Cisco NAC, aka CNAC, stands for Network Admission Control. Microsoft calls its flavor NAP, or Network Access Protection. And the Trusted Computing Group has a similar set of standards that combine to form an NAC framework called TNC, or Trusted Network Connect.
Confused? You are not alone. I speak with IT and security folks all the time, and they can't make heads or tails of this mix of industry rhetoric.

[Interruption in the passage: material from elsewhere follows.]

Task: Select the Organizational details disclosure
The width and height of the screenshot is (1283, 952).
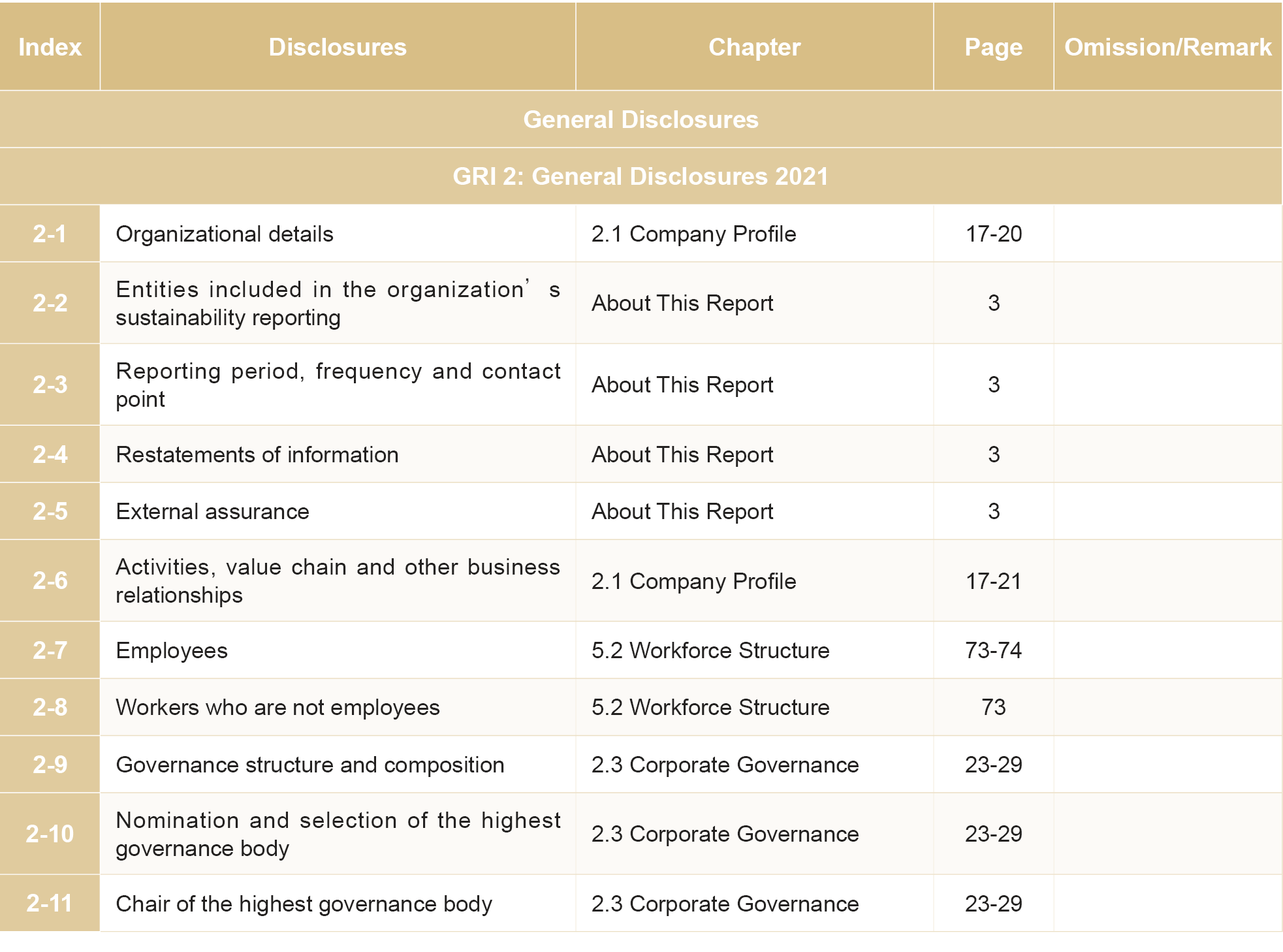Action: [225, 234]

Enter industry analysts--the ones who are supposed to translate all this stuff to make it more palatable but, more often than not, simply throw more dirt into muddy water. In this case, an unnamed analyst shop decided that NAC is doomed to fail. (See my recent blog on the frequent analyst ploy: "Technology X is dead.") The same unnamed analyst then proclaimed that what the industry really needs is PERM, or Pro-active Endpoint Risk Management.
So here's my problem. First and most obvious, do we really need ANOTHER acronym here? I mean, aren't four enough?
Second, there is a whole NAC vision and framework that is extremely flexible and can be used in an assortment of different ways on both clients and networks. In other words, I think that PERM is really another way to describe NAC. We are arguing about subtle differences, so why exactly do we need another way to describe the same thing. As the old show tune goes, "You say potato and I say potato. Let's call the whole thing off."
Finally, NAC is an evolving framework in which lots of the standards and implementation choices have yet to be defined. Now I know that the tech industry moves quickly, but are we really at the point where technologies that haven't even been developed are already dead? I say let's give little guys like Cisco Systems and Microsoft a chance here.
I know I sound like Andy Rooney, but it seems to me that we analysts are too focused on re-naming stuff and not focused enough on clarifying stuff. Rather than creating context and taxonomy, we simply introduce more spin. In the existing world of NAC/CNAC/NAP/TNC, it's hard for me to see how this is at all useful.